◆ **Excerpted passage**
────────────────

In this material world everyone is suffering — the birds, the beasts, the trees, the animals, the plants, and even Brahmā and Indra. Indra is also not safe; he is always in anxiety about competitors who may come.
tat sādhu manye 'sura-varya dehināḿ
(Bhāg. 7.5.5)
Why is everyone in this material world always in anxiety? Avidyā-kāma-karmabhiḥ: because they are rascals. Therefore Kṛṣṇa stresses, "You rascal, give up all your nonsense and surrender unto Me." This is Kṛṣṇa's very good mercy. He is the supreme father. Therefore He directly says, sarva-guhyatamam: "This is the most confidential knowledge." Sarva-dharmān parityajya mām ekaḿ śaraṇaḿ vraja: [Bg. 18.66] "You rascal, give up everything and simply surrender unto Me."
Therefore Kuntī says, "You have come to teach rascals like this and engage them in hearing, remembering, and worship." This is bhakti. Śravaṇaḿ kīrtanaḿ viṣṇoḥ: [SB 7.5.23] one should hear and chant about Viṣṇu, Kṛṣṇa. But as soon as devotees begin to hear and chant about Viṣṇu, some rascal svāmī will say, "No, hearing or chanting any name will do. Why Viṣṇu? Why not Kālī?" In Bengal there is a group of people who have invented "kālī-kīrtana," chanting the name of the demigoddess Kālī. What is this nonsense? In the Vedic literature there is no such thing as "kālī-kīrtana." Kīrtana means śravaṇaḿ kīrtanaḿ viṣṇoḥ [SB 7.5.23] — hearing and chanting about Viṣṇu, Kṛṣṇa. The Vedic literature recommends harer nāma [Adi 17.21], chanting of the holy name of Hari, Kṛṣṇa, and no one else.
This śravaṇaḿ kīrtanam, hearing and chanting, was described very nicely by Śukadeva Gosvāmī in the Second Canto of Śrīmad-Bhāgavatam (2.4.15). He said:
yat-kīrtanaḿ yad-smaraṇaḿ yad-īkṣaṇaḿ
Before speaking Śrīmad-Bhāgavatam, Śukadeva Gosvāmī offered his obeisances to Kṛṣṇa with this verse. He said, "I offer my obeisances unto Him, for simply hearing of Him is subhadra, auspicious." The entire Bhāgavatam is glorification of Kṛṣṇa, and this is glorification by Śukadeva Gosvāmī. He says that one can be perfectly purified if one either glorifies Kṛṣṇa, meditates upon Him, or simply sits before the Deity of Kṛṣṇa and sees Him, thinking, "How nicely dressed is Kṛṣṇa. How nicely dressed is Rādhārāṇī." If one has no ability to chant or if one's mind is so disturbed that one cannot fix it upon Kṛṣṇa, one is given this chance: "Here is the Deity. Simply see Him." If one is engaged in the service of the Deity, there is a good chance of always seeing Him, twenty-four hours a day. While cleansing the floor of the temple, while dressing the Deity, while bathing the Deity, or while offering Him food, one will always see Him. This is the process of devotional service, but people are such fallen rascals that they do not even go see the Deity. "Oh," they think, "what is this Deity worship? It is idol worship." They may worship the statue of Gandhi or someone else, but when asked to come see the worship of the Deity they will say, "No, this is idol worship."

────────────────

◆ **Material**
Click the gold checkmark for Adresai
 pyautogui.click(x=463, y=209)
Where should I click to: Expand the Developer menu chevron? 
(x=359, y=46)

────────────────

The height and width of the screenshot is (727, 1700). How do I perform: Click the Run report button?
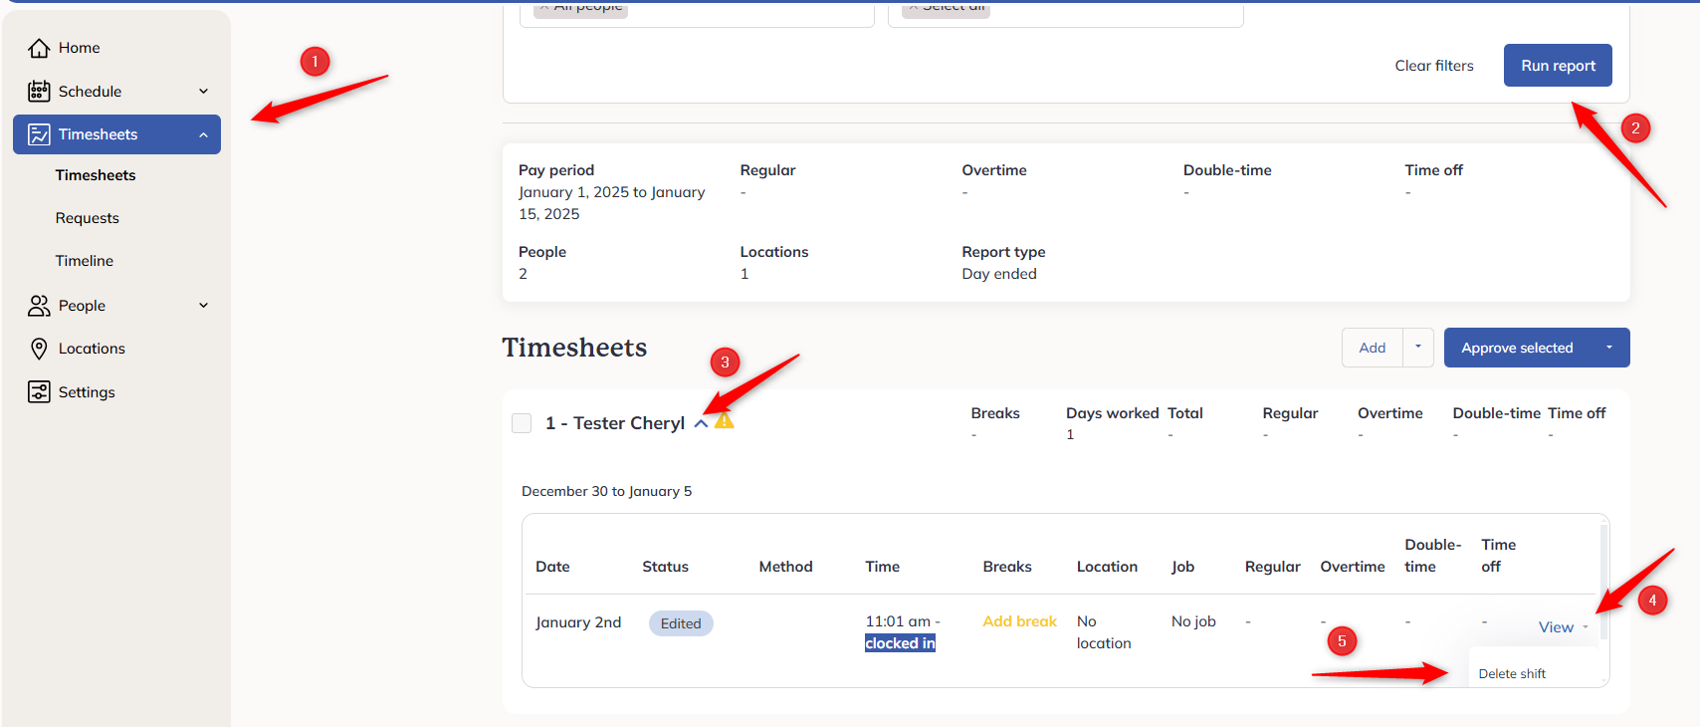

────────────────

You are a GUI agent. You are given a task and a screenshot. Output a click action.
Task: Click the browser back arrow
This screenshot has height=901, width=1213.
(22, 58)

────────────────

◆ **Requirements**
Can you change "suffering" to "distressed" in the passage about devotion to Kṛṣṇa, from "In this material world everyone" to "(Bhāg. 7.5.5)", and write out that stretch? Rely only on the passage about devotion to Kṛṣṇa, not on the rows.

◆ **Reply**
In this material world everyone is distressed — the birds, the beasts, the trees, the animals, the plants, and even Brahmā and Indra. Indra is also not safe; he is always in anxiety about competitors who may come.
tat sādhu manye 'sura-varya dehināḿ
(Bhāg. 7.5.5)